あと、1曲移調して弾いてるのもあった。テンポが速くて音もいっぱいの曲だったのに・・・・・。
よく、「本番で」書き直してない楽譜を見て弾けるな〜と感心した。

アンコールも譜めくりをして、私の仕事は終わった。。。
やっぱり本番直後は先生も気分が高まるらしく、口数が多かった(笑)
拍手が止むのを確認すると、歌のねーちゃんと成功をたたえ合って、
そのあと、舞台上で先生がもらった花を「どうもありがとう」と言って私に差し出した。
えー。。。。自分の先生の譜めくりをするなんて当たり前のことなのにぃ〜・・・。
しかもこっちの方が勉強させてもらえて幸せだったのに。。。
先生、自分がもらったお花を・・・・・・・・・・
躊躇していたのだが、結局オレンジピンク色(?)の大きなきれいなバラ3本いただいてしまった。
なんだかそれがすごく嬉しくて、帰り道はニタニタしっぱなしだった。
こんなことしてくれちゃう人だから
普段無口でも、当日の朝にレッスンの電話をかけてきても許せてしまう。
人間的にはとっても温かい人。
でも顔が怖くて、めったに笑わないし、嬉しくても(怒ってても)感情を表に出さない人だから誤解されることも多いみたいなんだけど、
彼のクラスの生徒は、みんな彼のことが大好きで、尊敬してる。
レッスンのとき、生徒の横で座ってる姿は、まるでくまのぬいぐるみっていうイメージなんだけど。(笑)

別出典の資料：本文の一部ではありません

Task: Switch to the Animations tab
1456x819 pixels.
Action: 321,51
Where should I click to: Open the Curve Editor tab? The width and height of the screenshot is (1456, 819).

でも立ち上がると背は思ったより高くて、、、かっこいい・・・・・・なんていう言葉を使うとおかしいんじゃないかと思われるかも・・・。
とにかく私は先生が大好きです。
今一緒にいられるうちに、なるべくたくさんのことを吸収しなくっちゃ。

家に帰ってきてすぐワインの空きビンにバラを飾りました。(うちには花瓶ちゅ〜ものが無い。。。)
部屋の中に私以外の生き物がいてしあわせ♪・・・・・いや、一人暮らしをしてる人には気持ちがわかってもらえるはず。
人じゃなくても、動物じゃなくても、花だって立派な生き物なんです。
いつも飾りたいとは思うんだけど、自分じゃ花買うお金でケーキ買っちゃうからな。。。
お花を買って持ってきてくれるような人もおらんし・・・・(悲)。